**WHAT NEEDS TO BE DONE:** Using the material below, set down only the line containing "Screen dimensions: 1568x643" and the lines after it, unchanged.

**DATA EXCERPTS:**

+--

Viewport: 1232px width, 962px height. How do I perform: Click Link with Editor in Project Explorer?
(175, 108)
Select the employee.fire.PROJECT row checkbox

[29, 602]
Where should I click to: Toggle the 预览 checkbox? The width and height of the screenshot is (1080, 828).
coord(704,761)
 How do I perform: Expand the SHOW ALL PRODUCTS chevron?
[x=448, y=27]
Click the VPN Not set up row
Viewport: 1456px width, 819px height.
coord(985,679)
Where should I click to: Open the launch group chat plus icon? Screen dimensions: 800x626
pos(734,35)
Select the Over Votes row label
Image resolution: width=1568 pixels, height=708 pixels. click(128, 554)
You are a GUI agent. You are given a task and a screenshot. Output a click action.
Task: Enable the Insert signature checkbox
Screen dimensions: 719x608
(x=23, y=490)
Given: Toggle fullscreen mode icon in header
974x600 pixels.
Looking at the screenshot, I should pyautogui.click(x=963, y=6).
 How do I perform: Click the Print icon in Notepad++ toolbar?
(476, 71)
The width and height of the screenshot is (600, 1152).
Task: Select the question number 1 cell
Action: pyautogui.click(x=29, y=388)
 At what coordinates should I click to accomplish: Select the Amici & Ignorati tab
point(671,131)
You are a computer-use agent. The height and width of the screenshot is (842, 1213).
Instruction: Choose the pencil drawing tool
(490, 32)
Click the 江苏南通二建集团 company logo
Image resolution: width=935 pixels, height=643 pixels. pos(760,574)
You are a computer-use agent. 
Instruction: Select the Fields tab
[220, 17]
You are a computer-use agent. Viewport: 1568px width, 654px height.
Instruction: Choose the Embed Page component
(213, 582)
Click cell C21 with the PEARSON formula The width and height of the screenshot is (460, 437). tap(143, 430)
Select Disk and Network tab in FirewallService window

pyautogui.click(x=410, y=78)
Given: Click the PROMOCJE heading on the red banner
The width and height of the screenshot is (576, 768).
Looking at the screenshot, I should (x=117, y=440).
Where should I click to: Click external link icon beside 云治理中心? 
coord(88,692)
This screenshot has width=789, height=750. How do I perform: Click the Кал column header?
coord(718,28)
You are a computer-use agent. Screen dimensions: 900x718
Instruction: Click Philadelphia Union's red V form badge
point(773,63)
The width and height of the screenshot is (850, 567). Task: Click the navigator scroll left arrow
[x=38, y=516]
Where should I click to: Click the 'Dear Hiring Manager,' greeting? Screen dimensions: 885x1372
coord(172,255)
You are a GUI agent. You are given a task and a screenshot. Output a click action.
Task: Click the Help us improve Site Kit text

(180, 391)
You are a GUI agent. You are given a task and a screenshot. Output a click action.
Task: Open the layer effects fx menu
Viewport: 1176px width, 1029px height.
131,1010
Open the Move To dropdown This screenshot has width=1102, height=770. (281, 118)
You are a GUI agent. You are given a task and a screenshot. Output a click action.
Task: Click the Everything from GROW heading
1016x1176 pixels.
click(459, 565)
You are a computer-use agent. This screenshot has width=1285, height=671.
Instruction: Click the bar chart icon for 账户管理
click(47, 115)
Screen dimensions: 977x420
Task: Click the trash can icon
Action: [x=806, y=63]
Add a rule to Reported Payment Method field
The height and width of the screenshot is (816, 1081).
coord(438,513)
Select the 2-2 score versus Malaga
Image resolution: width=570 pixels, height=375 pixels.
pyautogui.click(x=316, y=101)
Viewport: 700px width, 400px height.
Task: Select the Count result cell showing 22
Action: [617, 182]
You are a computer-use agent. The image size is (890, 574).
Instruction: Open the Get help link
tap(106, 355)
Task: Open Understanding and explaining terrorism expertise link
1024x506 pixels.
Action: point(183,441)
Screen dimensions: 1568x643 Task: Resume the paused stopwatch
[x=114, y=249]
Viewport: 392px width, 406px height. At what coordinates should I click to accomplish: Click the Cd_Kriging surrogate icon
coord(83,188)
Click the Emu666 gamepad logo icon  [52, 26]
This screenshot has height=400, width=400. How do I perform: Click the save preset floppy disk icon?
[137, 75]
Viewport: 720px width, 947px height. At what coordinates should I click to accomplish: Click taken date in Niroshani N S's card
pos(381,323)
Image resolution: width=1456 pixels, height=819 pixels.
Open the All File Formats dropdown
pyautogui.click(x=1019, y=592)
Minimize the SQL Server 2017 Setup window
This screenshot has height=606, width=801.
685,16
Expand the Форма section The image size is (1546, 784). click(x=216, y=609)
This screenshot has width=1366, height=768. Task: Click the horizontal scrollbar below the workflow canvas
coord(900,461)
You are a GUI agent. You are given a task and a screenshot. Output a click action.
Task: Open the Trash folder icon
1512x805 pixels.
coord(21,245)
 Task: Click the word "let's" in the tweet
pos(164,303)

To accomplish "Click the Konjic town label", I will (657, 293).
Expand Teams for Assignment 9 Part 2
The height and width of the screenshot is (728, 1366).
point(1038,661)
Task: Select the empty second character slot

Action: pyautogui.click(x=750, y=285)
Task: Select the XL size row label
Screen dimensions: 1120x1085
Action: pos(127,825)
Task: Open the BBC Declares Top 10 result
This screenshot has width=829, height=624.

+--

**WORKED SOLUTION:**
Screen dimensions: 1568x643 Task: Resume the paused stopwatch
[x=114, y=249]
Viewport: 392px width, 406px height. At what coordinates should I click to accomplish: Click the Cd_Kriging surrogate icon
coord(83,188)
Click the Emu666 gamepad logo icon  [52, 26]
This screenshot has height=400, width=400. How do I perform: Click the save preset floppy disk icon?
[137, 75]
Viewport: 720px width, 947px height. At what coordinates should I click to accomplish: Click taken date in Niroshani N S's card
pos(381,323)
Image resolution: width=1456 pixels, height=819 pixels.
Open the All File Formats dropdown
pyautogui.click(x=1019, y=592)
Minimize the SQL Server 2017 Setup window
This screenshot has height=606, width=801.
685,16
Expand the Форма section The image size is (1546, 784). click(x=216, y=609)
This screenshot has width=1366, height=768. Task: Click the horizontal scrollbar below the workflow canvas
coord(900,461)
You are a GUI agent. You are given a task and a screenshot. Output a click action.
Task: Open the Trash folder icon
1512x805 pixels.
coord(21,245)
 Task: Click the word "let's" in the tweet
pos(164,303)

To accomplish "Click the Konjic town label", I will (657, 293).
Expand Teams for Assignment 9 Part 2
The height and width of the screenshot is (728, 1366).
point(1038,661)
Task: Select the empty second character slot

Action: pyautogui.click(x=750, y=285)
Task: Select the XL size row label
Screen dimensions: 1120x1085
Action: pos(127,825)
Task: Open the BBC Declares Top 10 result
This screenshot has width=829, height=624.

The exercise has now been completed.